Mais ce choix de réserver à des destinataires précis des indicateurs de compromission dont au moins certains sont publiquement connus, ou encore le délai de communication ne manquent pas d’interpeler. Car le public concerné est potentiellement large.

Dans son rapport public, l’Anssi le reconnaît elle-même et parle de « plusieurs » attaques survenues « ces dernières semaines » et qui « semblent être le résultat d’une vaste campagne d’hameçonnage ». Et celle-ci aurait eu lieu autour de la mi-octobre.

Un public concerné potentiellement large

De quoi laisser donc aux assaillants tout ce temps qu’ils utilisent pour explorer le système d’information de leur victime en puissance et préparer le déclenchement du ransomware : « cette phase en amont du chiffrement dure plusieurs jours et signifie qu’il est possible de détecter certains signes de l’attaque avant le déclenchement du rançongiciel sur une grande partie du SI », reconnaît elle-même l’Anssi.

Cette phase amont s’avère donc cruciale pour les défenseurs. Et justement, début 2016, alors que Locky – également associé au groupe TA505 – commençait à se propager sur le Vieux Continent, le Cert-FR avait très vite tiré la sonnette d’alarme : quelques jours à peine après le premier signal envoyé par les équipes de renseignement de Palo Alto Networks. Cette fois-ci, pour Clop, rien avant la fin novembre, soit plus d’un mois après la campagne de phishing présumée.

Quant aux indicateurs, l’Anssi s’était montrée considérablement plus bavarde au sujet de LockerGoga, plus tôt cet année – et dont elle souligne au passage une familiarité avec Clop. Moins prolixe au sujet de BitPaymer plus récemment, l’agence avait toutefois été plus dans le détail.

Guillaume Poupard inscrit la publication de ces rapports et le partage de renseignement dans la durée.
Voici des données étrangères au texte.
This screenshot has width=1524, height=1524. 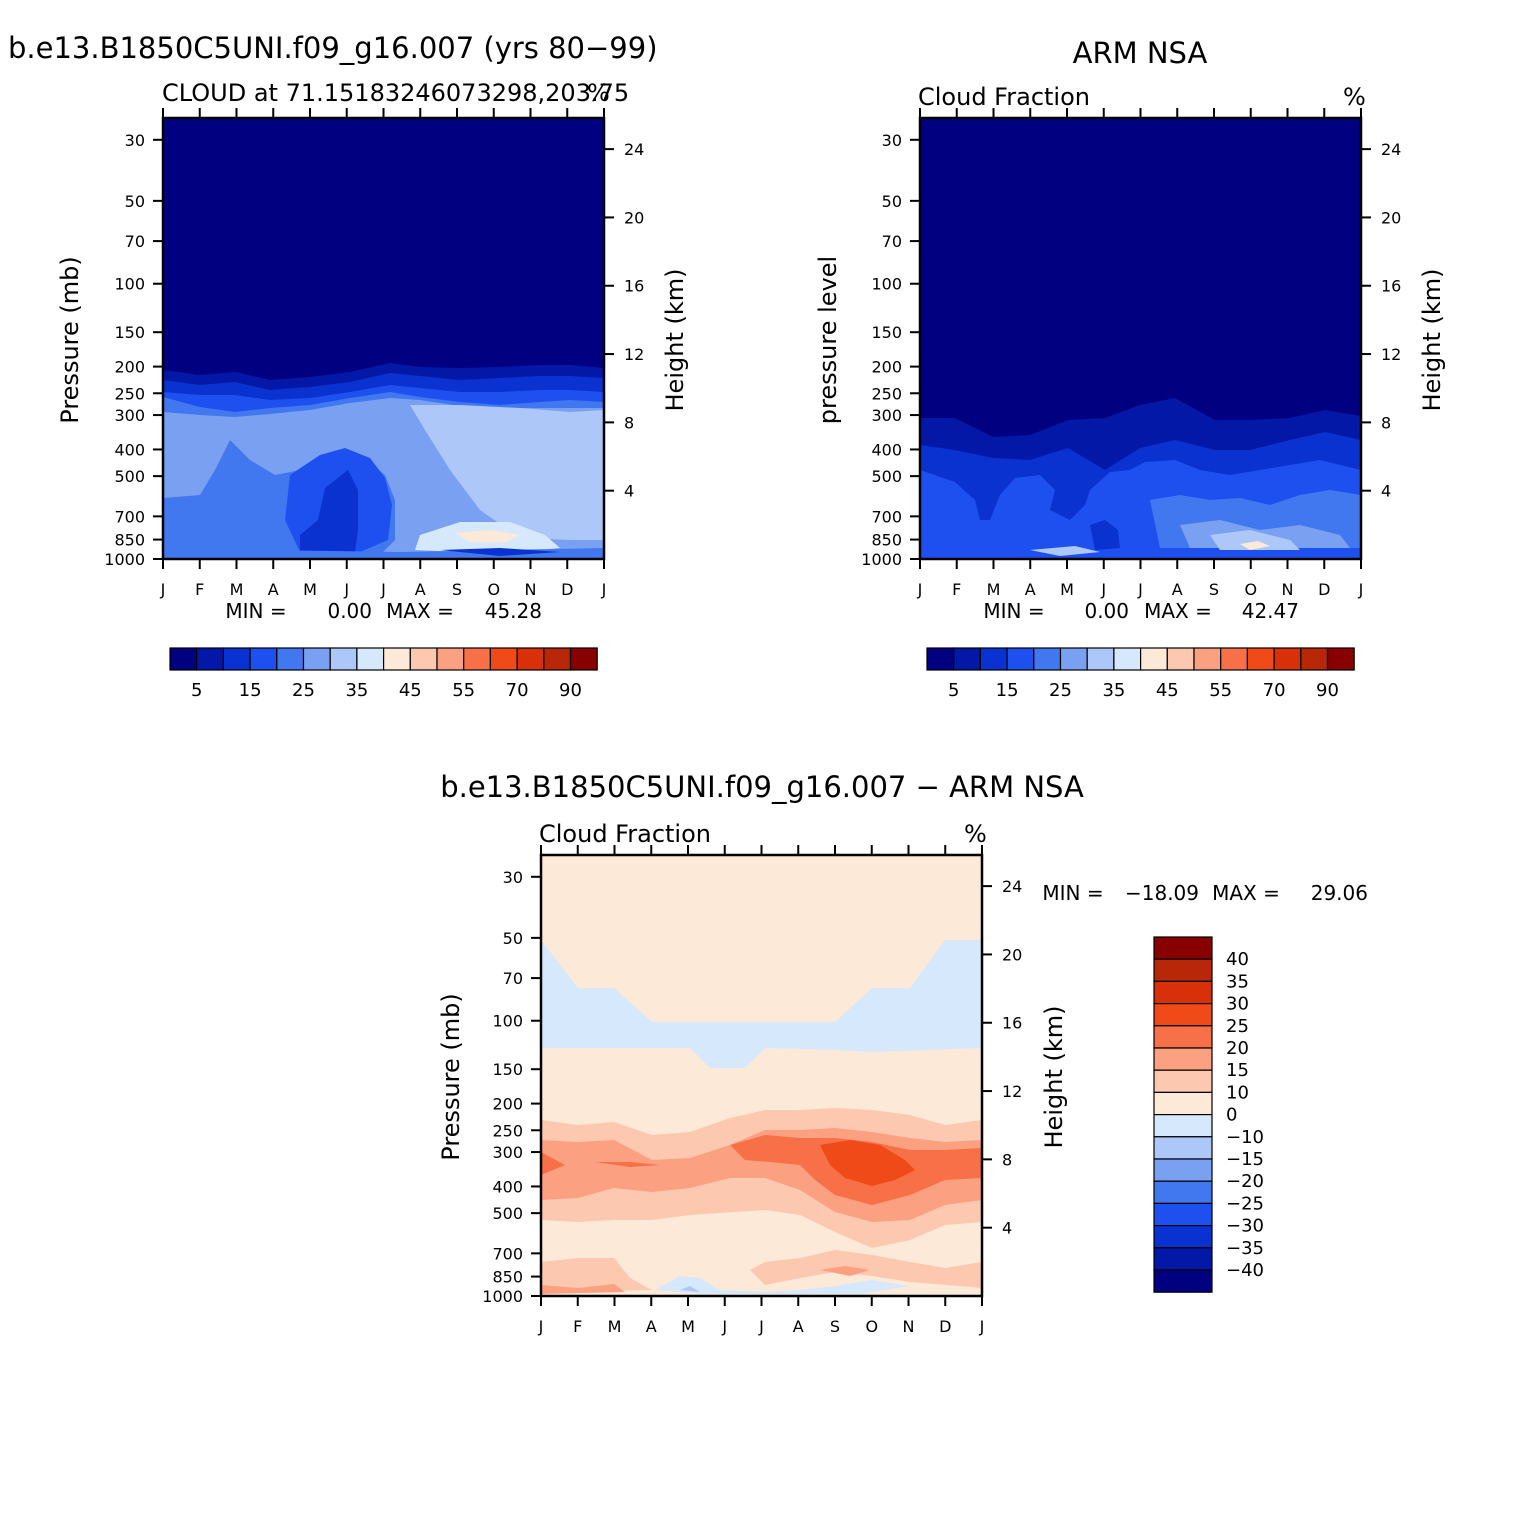 I want to click on colorbar-label: 70, so click(x=1274, y=690).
Mais pour qu’ils ne soient pas utiles qu’à l’image de l’Anssi, encore faut-il qu’ils soient suffisamment riches en renseignements et distribués rapidement, où à tout le moins les informations clés pour la détection et le blocage.

Mais l’exercice est peut-être encore en rodage. Sollicitée par nos soins, l’agence n’a hélas pas répondu à notre demande de commentaires à l’heure où sont publiées ces lignes.